--- START ---
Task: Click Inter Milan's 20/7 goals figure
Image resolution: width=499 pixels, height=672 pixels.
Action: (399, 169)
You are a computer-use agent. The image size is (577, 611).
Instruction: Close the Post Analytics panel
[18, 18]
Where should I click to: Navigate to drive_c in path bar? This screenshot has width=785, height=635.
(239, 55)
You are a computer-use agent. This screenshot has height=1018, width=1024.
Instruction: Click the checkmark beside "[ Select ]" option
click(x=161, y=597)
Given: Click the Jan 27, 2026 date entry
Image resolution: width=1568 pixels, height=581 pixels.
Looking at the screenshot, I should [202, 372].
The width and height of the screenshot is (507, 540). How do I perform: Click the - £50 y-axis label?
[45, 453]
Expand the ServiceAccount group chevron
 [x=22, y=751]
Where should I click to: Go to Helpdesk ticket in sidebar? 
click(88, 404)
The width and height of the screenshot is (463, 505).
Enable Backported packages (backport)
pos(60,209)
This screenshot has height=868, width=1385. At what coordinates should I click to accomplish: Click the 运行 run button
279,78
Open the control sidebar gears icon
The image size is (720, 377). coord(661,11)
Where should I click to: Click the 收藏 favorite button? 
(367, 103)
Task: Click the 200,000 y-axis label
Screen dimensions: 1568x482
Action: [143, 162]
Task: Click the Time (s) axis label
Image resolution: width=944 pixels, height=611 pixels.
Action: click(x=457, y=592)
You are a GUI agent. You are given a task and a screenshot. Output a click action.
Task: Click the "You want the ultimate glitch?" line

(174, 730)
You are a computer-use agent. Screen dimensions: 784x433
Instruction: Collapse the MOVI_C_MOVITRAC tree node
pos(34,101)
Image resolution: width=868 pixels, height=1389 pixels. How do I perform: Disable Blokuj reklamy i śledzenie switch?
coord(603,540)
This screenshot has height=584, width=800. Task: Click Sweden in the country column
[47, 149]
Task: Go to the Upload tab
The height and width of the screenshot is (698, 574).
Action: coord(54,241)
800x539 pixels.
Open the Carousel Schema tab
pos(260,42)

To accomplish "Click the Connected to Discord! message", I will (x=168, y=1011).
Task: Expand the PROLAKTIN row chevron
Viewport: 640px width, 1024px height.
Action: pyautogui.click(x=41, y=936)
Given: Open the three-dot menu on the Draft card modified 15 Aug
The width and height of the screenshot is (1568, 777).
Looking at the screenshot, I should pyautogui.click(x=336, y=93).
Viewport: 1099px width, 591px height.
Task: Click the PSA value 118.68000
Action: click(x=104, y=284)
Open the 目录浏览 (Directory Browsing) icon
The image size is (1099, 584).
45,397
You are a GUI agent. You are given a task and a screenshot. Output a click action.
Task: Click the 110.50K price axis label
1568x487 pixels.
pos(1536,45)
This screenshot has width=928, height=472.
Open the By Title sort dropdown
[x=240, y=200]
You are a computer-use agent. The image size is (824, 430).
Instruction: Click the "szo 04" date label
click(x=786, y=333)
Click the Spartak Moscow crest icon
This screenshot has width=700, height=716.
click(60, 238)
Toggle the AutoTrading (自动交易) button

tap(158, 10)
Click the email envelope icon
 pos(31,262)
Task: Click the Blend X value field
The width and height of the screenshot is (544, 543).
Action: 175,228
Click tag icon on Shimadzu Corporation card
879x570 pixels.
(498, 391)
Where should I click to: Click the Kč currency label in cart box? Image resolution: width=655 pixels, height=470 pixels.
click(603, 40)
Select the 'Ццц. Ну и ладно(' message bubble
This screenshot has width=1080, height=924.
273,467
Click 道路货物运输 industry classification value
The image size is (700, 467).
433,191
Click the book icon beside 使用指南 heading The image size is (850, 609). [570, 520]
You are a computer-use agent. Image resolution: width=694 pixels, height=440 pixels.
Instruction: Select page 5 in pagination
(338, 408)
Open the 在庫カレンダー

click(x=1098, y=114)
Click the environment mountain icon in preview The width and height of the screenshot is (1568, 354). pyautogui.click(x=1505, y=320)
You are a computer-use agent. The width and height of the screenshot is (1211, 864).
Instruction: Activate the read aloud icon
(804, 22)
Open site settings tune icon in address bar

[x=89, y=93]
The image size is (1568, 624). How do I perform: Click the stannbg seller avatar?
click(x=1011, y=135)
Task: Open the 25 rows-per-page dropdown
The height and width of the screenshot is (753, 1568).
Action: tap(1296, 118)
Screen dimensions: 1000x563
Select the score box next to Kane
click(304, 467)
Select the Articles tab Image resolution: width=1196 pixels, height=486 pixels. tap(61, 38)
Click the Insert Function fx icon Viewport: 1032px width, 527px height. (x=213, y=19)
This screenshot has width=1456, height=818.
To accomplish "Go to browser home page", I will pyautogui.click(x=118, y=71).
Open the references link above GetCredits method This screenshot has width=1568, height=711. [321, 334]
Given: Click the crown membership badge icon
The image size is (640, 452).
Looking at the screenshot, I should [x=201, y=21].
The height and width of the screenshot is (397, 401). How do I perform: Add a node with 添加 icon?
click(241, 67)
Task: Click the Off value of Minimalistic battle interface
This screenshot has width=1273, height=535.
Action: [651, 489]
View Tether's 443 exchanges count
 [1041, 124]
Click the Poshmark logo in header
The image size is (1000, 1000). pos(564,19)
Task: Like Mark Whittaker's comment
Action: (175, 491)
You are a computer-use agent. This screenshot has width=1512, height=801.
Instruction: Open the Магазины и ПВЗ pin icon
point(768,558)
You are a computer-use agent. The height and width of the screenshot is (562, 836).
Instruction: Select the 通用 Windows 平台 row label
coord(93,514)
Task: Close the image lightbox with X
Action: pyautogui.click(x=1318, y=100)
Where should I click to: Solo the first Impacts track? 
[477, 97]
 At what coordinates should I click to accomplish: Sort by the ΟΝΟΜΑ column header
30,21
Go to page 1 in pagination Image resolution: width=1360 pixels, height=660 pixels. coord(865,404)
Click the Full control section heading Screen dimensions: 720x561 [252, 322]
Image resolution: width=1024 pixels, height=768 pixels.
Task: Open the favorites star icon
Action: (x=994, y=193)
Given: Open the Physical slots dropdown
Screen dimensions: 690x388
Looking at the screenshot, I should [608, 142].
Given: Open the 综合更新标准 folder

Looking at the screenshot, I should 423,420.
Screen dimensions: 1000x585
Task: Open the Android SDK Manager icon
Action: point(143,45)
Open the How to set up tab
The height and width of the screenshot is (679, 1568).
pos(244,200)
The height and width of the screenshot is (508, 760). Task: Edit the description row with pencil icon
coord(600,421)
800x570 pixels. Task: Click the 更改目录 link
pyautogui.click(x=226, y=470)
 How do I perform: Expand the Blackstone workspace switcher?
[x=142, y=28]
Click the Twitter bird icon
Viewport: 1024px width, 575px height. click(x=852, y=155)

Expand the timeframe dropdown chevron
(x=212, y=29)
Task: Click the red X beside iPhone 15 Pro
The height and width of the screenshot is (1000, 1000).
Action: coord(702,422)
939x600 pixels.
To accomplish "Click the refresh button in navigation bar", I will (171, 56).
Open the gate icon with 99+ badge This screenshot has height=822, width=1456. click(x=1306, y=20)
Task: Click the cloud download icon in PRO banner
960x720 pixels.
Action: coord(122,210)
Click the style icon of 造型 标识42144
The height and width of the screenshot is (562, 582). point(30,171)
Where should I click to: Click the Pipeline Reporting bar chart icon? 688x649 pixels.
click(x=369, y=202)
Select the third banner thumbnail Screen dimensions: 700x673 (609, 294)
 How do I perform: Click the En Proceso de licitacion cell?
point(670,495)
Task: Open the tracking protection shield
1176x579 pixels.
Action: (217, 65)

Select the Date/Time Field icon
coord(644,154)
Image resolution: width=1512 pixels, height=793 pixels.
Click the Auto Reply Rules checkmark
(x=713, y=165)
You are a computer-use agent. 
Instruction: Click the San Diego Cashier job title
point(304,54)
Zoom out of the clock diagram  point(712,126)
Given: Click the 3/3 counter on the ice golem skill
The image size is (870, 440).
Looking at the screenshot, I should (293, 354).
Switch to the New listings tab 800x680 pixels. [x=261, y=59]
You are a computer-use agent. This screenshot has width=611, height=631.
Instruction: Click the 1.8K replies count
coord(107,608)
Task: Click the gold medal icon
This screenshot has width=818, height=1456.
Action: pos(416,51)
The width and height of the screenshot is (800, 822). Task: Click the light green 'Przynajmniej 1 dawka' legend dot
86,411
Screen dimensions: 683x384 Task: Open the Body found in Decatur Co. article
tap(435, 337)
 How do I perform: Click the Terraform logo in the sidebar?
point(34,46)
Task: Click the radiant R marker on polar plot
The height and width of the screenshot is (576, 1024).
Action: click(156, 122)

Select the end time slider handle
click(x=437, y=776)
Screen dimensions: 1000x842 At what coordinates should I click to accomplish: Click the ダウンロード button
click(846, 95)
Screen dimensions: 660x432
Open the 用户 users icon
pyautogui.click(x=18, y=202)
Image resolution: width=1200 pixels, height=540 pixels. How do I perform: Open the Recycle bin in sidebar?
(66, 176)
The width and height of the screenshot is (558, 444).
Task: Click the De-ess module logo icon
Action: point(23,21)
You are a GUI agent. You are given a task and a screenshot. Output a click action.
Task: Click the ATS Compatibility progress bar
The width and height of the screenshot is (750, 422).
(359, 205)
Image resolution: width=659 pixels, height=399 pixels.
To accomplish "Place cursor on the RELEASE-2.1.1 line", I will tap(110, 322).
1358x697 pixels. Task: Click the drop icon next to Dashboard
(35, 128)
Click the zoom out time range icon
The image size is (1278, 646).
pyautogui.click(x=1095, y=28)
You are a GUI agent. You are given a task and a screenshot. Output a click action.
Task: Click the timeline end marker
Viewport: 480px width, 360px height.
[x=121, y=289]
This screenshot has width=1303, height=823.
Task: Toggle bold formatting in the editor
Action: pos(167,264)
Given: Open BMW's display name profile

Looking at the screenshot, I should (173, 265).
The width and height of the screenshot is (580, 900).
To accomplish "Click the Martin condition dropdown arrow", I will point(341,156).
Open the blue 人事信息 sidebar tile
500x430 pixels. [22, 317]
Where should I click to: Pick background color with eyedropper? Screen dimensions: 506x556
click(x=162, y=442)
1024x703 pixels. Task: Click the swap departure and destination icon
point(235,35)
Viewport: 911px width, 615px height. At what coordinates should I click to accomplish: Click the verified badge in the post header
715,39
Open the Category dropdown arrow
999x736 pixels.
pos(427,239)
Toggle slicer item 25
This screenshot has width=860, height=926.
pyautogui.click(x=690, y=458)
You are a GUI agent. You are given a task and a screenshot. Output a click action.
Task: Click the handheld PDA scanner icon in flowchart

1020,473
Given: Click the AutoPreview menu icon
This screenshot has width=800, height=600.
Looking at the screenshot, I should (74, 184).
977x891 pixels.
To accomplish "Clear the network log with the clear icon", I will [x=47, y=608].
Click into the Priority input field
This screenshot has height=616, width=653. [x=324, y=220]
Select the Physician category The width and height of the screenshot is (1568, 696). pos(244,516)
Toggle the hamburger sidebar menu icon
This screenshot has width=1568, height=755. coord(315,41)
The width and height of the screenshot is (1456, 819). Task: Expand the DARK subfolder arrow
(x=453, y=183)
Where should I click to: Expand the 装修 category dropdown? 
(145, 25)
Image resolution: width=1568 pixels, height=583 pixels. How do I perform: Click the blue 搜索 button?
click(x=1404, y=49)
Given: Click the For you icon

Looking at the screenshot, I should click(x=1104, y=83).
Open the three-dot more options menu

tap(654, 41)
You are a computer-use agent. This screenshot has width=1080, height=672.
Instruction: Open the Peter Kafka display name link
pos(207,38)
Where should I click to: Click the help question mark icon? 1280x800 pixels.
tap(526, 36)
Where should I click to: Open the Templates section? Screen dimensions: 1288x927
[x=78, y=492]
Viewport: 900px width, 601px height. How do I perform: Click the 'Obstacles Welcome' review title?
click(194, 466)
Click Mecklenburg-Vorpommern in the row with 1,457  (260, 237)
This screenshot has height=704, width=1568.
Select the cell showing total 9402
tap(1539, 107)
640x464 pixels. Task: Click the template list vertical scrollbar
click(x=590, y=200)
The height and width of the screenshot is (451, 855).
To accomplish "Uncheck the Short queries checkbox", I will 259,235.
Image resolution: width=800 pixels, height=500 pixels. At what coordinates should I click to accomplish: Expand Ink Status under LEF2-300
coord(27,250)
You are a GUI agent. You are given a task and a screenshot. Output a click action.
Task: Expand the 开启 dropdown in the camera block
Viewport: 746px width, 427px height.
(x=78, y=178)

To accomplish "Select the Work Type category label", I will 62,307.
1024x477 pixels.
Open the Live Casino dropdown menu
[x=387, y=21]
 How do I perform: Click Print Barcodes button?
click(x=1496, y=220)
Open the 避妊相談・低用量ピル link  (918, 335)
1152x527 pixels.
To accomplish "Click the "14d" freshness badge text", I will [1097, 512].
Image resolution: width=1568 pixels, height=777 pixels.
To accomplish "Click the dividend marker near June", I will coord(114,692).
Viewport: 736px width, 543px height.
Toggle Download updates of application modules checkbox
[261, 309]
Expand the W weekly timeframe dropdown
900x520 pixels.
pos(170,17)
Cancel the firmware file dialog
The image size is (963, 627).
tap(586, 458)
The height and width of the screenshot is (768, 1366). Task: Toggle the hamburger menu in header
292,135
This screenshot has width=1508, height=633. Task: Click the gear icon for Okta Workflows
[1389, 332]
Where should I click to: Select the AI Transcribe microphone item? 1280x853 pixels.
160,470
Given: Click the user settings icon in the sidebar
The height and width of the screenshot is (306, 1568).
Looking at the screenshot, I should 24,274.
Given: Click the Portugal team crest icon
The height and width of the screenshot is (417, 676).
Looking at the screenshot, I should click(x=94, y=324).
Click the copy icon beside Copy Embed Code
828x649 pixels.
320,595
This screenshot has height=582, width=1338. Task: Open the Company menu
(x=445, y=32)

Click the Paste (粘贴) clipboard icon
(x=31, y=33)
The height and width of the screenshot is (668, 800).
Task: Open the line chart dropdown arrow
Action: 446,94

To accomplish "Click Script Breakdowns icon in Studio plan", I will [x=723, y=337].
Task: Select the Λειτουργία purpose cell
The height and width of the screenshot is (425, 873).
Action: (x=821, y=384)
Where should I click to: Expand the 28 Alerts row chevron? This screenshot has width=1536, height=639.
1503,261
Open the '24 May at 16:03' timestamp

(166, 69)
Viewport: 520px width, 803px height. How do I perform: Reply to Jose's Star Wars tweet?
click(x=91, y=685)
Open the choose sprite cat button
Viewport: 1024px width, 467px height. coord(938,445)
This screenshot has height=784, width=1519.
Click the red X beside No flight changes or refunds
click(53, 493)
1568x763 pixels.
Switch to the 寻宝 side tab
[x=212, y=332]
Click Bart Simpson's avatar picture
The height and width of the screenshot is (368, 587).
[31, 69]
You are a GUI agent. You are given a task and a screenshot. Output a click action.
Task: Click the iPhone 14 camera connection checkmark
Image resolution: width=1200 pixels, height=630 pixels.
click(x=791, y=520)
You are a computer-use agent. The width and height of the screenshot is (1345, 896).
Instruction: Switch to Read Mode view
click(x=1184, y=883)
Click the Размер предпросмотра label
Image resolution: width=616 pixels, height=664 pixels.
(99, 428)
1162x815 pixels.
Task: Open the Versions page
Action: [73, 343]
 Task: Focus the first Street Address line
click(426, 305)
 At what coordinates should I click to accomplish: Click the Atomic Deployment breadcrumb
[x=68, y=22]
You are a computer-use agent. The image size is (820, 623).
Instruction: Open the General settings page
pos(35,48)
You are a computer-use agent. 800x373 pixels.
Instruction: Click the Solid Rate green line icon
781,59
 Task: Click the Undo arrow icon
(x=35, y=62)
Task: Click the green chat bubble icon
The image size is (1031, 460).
--- END ---
**Exercise aim**
Wherever the string "card" appears in a line above, copy that line.

**Completed exercise**
Given: Open the three-dot menu on the Draft card modified 15 Aug
Click tag icon on Shimadzu Corporation card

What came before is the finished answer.